12. The computer system of claim 11 wherein the global process is a global locale process and wherein the user-specific process is a locale-specific process.
13. The computer system of claim 11 wherein the global process is a global daemon process and wherein the user-specific process is a user-specific daemon process.
14. An apparatus for conducting multi-user concurrent handling of subprocesses, the apparatus comprising:
means for interfacing a master process with a user-specific process that mirrors an interface for the master process when a user-specific operation is encountered;
means for mapping the user-specific process so that it overlays virtual addresses of the master process;
means for processing the user-specific operation in the user-specific process; and
means for transferring data between the master process and the user-specific process using a communications channel that does not require the serialization of data.
15. The apparatus of claim 14, further comprising:
means providing an interface for the user-specific process that mirrors the interface for the master process.
16. The apparatus of claim 14 wherein the master process is a global locale process and the user-specific process is a locale-specific process.
17. The apparatus of claim 14 wherein the user-specific process is mapped after the user-specific operation is encountered.
18. The apparatus of claim 14 wherein the user-specific process is mapped before the user-specific operation is encountered.
19. The apparatus of claim 14, further comprising:
means for returning processing to the master process after the user-specific operation is executed in the user-specific process.

Set task A —
Please write out the patent claims word for word, from "15. The apparatus" down to "before the user-specific operation is encountered.".
The listing that comes next has no connection to the patent claims.

Stored rows —
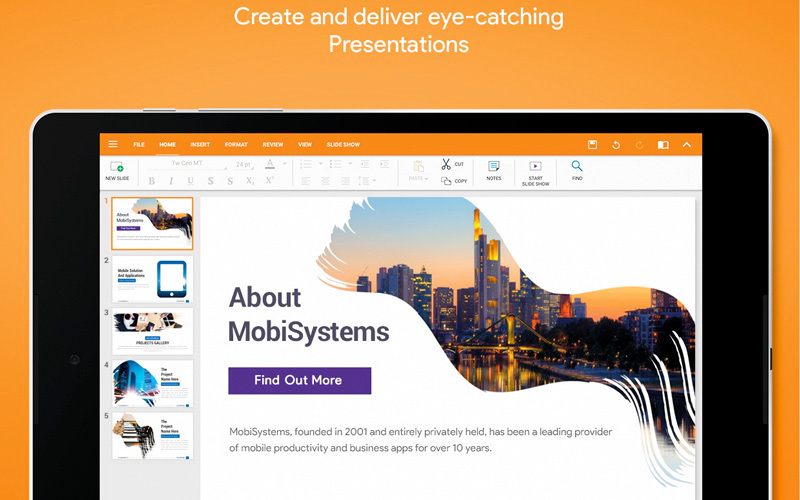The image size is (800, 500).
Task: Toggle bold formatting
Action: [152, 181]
---
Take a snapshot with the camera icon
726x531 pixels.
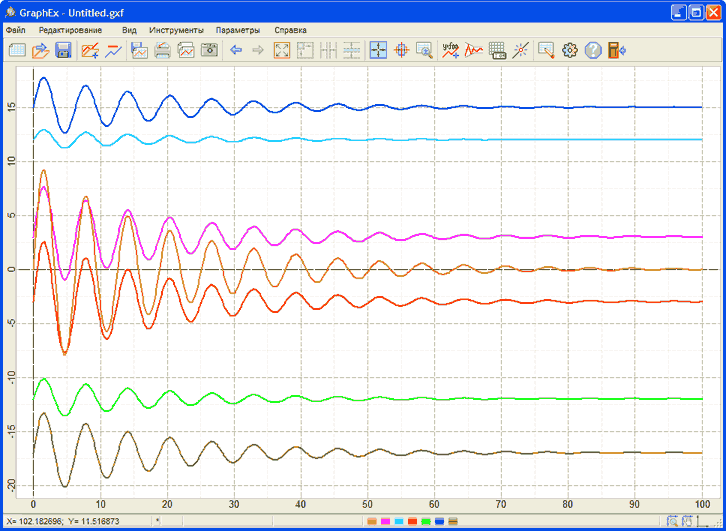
--
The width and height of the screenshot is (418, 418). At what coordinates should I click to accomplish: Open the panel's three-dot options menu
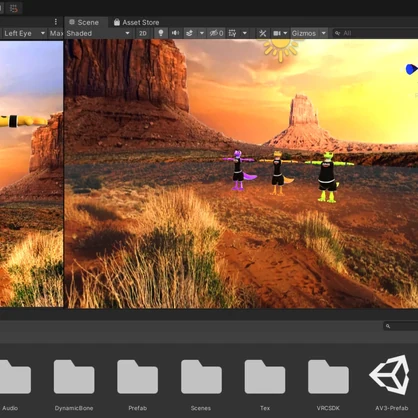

Set task B —
Render the listing from the line containing "The image size is (800, 500)." down to the line containing "Action: [152, 181]", both included, as a JSON list of strings with one string per line, skipping blank lines and omitting the pictures.

Worked answer A —
15. The apparatus of claim 14, further comprising:
means providing an interface for the user-specific process that mirrors the interface for the master process.
16. The apparatus of claim 14 wherein the master process is a global locale process and the user-specific process is a locale-specific process.
17. The apparatus of claim 14 wherein the user-specific process is mapped after the user-specific operation is encountered.
18. The apparatus of claim 14 wherein the user-specific process is mapped before the user-specific operation is encountered.

Worked answer B —
[
  "The image size is (800, 500).",
  "Task: Toggle bold formatting",
  "Action: [152, 181]"
]